Juan XXIII llevó a la Iglesia, a través del Concilio Vaticano II, a la más intensa, oportuna y, también criticada, modernización. Con su figura bonachona, el italiano enfrentó las tormentas que todo cambio trae y sacó adelante una Iglesia renovada, que regresaba a sus raíces, donde el sacerdote hablaba el idioma de sus feligreses, no les daba la espalda cuando celebraba la misa. Vaticano II desechó costumbres y ritos enquistados en la liturgia, ajenos a la esencia del evangelio.

Pensar que estos dos hombres fueron perfectos es un absurdo; ningún humano es perfecto. Naturalmente tuvieron sus fallas. Su canonización no significa un reconocimiento de perfección; al contrario, significa un reconocimiento a su constante esfuerzo en superar su condición humana, en conquistar sus fallas, servir a Dios, a su pueblo y a su Iglesia. A ellos debemos perdonar sus errores.

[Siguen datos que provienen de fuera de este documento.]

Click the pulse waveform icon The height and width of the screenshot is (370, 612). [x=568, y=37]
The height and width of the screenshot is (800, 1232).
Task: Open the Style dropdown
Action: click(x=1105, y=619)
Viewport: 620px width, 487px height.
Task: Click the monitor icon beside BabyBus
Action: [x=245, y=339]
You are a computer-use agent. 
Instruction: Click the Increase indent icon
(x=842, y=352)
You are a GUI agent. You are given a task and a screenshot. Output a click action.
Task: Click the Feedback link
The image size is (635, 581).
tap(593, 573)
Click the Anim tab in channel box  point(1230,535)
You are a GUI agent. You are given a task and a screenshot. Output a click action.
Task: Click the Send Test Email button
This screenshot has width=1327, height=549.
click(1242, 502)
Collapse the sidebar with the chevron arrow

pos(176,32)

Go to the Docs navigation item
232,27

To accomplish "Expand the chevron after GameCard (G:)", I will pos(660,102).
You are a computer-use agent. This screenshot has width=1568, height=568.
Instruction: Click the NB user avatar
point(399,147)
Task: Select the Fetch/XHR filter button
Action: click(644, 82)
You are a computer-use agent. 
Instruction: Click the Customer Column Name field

De ellos debemos imitar su ejemplo, su valor, su sencillez, su amor a María, su constante trabajo en defensa de las enseñanzas de Jesús.

Hoy, el Papa Francisco camina siguiendo sus pasos; como ellos, es un pastor cercano a su rebaño, humilde. Con sus acciones promueve el cambio, el regreso a la Iglesia de todos.

Ver la Plaza de San Pedro atestada por cientos de miles de peregrinos, entre ellos los emocionados polacos, oír el regocijo de voces en todos los idiomas, el fervor de los jóvenes, colma de esperanza. Esta es una Iglesia viva, que se renueva, que corrige sus errores y reconoce el mérito de dos de sus grandes hombres.

Presenciamos el sentido abrazo del Papa emérito Benedicto XVI y de Francisco, otros dos hombres diametralmente opuestos en su manera de defender y gobernar la Iglesia. Otra prueba de los múltiples caminos que hay para servir a Dios.